Why it hits women harder


Alzheimer’s dementia mainly occurs from the age of 65 and leads to an increasing loss of neurons and cognitive abilities. Years before the first clinical symptoms appear, beta-amyloid plaques and tau fibrils, which consist of harmful proteins, form in the brain of the patient. One of the great mysteries surrounding the previously incurable disease is why 70 percent of those affected are female. The course is also more serious for them on average. Now, a study led by Keqiang Ye of Emory University School of Medicine, Atlanta, provides an answer to this question that has plagued science for decades.

Shortly before the onset of menopause (the last menstrual period in a woman’s life), the follicle-stimulating hormone (FSH) is increasingly released from the pituitary gland. At the same time, the first symptoms of Alzheimer’s often set in. Estrogen from the ovaries, on the other hand, which has long been traded as a possible trigger for dementia, remains constant at the time. Keqiang Ye and his colleagues suspect that FSH interacts with the so-called C/EBPβ/AEP signaling pathway, which is central to the development of Alzheimer’s pathology. To test their thesis, they removed the ovaries from demented laboratory mice and then blocked FSH with the help of antibodies. As the team was able to demonstrate, this inactivated the signaling pathway in the nerve cells.

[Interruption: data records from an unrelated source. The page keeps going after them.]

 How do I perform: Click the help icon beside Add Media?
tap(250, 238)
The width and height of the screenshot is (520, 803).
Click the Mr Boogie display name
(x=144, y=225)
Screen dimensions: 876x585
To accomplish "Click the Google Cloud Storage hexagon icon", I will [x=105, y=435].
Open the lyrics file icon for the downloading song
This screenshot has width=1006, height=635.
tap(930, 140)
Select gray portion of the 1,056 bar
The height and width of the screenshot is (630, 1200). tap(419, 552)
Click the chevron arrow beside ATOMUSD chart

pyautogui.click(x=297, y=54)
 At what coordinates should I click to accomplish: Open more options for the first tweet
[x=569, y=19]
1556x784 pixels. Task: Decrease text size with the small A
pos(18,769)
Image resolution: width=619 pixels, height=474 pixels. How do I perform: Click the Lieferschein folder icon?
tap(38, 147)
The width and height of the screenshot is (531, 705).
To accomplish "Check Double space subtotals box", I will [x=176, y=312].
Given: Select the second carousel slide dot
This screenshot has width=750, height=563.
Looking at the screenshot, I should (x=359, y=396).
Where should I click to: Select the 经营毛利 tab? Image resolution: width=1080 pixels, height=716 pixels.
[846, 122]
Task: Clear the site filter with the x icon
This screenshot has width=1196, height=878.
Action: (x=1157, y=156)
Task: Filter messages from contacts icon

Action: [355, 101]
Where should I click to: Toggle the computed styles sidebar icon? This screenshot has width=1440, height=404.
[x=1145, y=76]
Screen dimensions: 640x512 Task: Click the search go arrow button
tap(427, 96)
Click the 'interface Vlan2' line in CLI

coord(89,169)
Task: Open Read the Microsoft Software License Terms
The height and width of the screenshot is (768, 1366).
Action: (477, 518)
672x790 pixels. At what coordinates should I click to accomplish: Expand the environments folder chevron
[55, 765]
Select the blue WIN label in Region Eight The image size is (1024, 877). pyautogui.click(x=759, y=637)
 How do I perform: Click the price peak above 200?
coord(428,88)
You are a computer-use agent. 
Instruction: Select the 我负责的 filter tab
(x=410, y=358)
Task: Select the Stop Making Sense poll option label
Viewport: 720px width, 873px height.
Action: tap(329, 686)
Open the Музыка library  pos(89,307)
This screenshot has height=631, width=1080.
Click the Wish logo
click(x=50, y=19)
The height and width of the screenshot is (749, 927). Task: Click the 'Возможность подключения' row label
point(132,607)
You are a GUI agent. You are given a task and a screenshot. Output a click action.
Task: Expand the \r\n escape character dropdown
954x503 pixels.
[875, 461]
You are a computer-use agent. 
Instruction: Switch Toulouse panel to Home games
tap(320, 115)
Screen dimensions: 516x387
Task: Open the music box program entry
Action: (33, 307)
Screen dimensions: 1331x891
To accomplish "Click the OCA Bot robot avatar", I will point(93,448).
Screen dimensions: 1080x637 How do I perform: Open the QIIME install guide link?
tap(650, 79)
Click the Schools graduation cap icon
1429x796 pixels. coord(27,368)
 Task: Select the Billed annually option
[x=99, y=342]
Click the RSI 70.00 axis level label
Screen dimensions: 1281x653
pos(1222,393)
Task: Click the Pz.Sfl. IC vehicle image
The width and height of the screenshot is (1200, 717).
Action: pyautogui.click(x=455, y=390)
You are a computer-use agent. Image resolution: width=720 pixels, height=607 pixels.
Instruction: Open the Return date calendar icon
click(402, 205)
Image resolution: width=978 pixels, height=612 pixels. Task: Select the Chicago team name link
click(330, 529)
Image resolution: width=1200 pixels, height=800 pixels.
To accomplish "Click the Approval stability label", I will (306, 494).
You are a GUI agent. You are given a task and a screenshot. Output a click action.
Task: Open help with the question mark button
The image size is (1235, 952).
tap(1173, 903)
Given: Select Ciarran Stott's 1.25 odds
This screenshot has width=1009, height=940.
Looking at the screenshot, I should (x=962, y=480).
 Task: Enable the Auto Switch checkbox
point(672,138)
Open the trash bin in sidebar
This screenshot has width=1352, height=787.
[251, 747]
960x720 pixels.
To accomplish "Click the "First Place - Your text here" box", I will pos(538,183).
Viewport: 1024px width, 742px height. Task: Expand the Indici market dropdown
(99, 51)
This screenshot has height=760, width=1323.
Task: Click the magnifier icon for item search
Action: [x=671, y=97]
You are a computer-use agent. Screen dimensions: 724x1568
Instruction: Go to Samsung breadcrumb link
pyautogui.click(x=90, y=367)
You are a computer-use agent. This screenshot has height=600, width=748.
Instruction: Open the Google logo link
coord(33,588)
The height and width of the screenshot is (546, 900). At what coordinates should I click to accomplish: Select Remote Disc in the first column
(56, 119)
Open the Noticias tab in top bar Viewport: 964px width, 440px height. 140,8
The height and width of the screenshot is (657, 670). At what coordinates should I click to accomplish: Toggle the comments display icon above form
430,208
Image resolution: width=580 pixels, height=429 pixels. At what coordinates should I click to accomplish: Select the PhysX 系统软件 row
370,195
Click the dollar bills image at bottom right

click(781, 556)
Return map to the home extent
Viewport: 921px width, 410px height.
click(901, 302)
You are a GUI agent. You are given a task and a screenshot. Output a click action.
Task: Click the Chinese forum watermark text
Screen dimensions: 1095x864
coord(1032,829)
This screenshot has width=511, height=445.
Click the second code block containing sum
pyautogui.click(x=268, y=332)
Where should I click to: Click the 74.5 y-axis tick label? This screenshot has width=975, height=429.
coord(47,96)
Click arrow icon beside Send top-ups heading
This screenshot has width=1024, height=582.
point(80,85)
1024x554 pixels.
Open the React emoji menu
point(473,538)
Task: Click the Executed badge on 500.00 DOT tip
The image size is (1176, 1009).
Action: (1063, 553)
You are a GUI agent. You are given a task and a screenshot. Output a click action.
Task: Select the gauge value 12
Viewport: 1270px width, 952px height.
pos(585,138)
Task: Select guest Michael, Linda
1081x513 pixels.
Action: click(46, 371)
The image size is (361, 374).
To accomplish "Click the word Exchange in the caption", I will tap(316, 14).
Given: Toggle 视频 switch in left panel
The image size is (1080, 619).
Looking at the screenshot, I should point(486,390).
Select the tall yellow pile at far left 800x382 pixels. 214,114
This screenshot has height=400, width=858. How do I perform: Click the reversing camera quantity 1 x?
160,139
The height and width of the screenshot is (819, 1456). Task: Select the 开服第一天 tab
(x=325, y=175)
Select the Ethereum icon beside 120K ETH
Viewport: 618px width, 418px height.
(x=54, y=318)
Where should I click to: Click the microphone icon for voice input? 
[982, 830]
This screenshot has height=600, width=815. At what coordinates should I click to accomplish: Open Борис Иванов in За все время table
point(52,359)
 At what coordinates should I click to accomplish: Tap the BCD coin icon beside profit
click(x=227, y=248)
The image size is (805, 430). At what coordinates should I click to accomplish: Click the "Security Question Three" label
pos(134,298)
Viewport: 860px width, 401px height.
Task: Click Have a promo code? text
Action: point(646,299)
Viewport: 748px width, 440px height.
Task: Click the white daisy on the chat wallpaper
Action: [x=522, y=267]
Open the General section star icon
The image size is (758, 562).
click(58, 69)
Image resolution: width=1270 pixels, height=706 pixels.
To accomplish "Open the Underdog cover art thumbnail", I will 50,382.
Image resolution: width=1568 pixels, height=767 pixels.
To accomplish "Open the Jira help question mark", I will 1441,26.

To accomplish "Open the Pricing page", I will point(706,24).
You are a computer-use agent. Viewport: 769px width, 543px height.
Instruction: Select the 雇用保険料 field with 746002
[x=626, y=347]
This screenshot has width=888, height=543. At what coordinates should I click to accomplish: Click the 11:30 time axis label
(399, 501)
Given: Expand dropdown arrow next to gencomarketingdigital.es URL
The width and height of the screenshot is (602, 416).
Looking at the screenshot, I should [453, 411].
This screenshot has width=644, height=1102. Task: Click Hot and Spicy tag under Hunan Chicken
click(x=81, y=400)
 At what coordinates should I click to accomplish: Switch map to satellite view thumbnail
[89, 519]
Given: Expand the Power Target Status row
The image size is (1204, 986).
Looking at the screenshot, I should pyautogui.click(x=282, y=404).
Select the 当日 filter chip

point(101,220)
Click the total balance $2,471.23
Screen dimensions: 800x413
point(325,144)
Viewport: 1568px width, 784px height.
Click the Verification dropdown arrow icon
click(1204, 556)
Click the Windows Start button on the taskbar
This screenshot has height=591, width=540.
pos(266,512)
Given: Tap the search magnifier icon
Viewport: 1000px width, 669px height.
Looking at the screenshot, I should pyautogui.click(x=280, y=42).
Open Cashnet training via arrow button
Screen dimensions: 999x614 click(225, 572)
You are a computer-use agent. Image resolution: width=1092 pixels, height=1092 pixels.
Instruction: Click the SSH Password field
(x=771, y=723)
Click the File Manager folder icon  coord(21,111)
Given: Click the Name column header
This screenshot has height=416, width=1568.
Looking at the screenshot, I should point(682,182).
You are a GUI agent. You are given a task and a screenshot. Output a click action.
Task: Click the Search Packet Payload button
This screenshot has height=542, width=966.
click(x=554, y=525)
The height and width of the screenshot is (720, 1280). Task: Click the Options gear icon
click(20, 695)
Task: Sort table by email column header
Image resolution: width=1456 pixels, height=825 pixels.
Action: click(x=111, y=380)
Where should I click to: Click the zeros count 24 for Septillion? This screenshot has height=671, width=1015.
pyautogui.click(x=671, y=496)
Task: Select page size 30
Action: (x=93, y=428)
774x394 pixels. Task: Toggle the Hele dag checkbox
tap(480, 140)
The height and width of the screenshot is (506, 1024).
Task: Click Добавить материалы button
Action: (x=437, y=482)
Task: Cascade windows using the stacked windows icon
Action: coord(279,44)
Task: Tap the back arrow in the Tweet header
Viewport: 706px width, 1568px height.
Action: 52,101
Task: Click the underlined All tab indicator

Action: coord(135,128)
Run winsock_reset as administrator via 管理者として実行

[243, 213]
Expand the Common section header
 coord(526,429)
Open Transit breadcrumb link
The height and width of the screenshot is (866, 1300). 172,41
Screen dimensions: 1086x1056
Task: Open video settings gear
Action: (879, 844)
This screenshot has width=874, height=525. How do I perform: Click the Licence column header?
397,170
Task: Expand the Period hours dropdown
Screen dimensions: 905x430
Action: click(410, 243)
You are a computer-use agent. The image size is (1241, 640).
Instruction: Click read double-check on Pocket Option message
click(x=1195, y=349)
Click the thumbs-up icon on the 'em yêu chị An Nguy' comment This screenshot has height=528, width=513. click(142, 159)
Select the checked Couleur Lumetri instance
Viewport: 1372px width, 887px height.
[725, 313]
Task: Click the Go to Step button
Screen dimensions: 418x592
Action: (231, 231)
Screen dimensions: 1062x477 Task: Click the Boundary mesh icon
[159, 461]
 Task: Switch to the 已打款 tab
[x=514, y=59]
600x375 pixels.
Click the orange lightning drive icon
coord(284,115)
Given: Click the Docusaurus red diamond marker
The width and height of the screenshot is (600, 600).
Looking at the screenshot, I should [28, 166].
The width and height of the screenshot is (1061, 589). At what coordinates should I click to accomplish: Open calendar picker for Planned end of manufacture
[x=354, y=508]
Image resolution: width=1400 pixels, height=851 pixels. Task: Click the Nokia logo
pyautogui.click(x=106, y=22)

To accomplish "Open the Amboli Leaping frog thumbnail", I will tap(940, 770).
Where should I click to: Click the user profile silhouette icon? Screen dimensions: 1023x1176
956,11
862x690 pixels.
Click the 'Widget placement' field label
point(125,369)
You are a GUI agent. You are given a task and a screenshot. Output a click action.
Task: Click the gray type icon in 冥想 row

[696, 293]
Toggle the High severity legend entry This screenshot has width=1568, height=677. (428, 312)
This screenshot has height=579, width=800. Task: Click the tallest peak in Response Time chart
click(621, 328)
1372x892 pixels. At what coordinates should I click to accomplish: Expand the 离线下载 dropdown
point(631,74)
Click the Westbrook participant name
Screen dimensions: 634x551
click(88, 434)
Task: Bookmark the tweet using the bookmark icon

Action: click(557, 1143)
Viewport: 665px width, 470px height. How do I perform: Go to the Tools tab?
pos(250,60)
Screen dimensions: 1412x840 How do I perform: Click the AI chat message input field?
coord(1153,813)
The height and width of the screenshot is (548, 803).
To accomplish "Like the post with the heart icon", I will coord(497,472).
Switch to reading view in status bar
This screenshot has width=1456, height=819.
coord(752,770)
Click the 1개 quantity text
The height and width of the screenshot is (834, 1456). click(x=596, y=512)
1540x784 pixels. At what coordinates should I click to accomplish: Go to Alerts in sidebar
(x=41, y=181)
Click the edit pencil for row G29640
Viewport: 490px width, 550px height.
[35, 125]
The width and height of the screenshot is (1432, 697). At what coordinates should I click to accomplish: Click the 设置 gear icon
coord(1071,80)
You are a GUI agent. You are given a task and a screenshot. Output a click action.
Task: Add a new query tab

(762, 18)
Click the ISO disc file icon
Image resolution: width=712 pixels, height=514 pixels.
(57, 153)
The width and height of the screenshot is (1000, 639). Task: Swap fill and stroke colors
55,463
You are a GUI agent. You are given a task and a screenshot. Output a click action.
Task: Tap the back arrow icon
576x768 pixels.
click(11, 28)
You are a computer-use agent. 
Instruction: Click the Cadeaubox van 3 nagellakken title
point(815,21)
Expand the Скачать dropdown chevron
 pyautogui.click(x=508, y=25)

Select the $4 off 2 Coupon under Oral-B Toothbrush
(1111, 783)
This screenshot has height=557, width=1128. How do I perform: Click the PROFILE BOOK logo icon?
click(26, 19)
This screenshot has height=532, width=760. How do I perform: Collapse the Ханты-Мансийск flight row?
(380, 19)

But that’s not all: the plaques in the brains of the Alzheimer’s mice receded, and the cognitive symptoms also disappeared. In another series of experiments, the team injected FSH into both female and male rodents. This in turn made the disease worse and plaques formed in the hippocampus and other regions. The results indicate that the FSH hormone plays an important role in the development of Alzheimer’s via the C/EBPβ/AEP signaling pathway. Since men also secrete more FSH with increasing age, the researchers hope to be able to test a treatment for both sexes in the future that uses this hormone.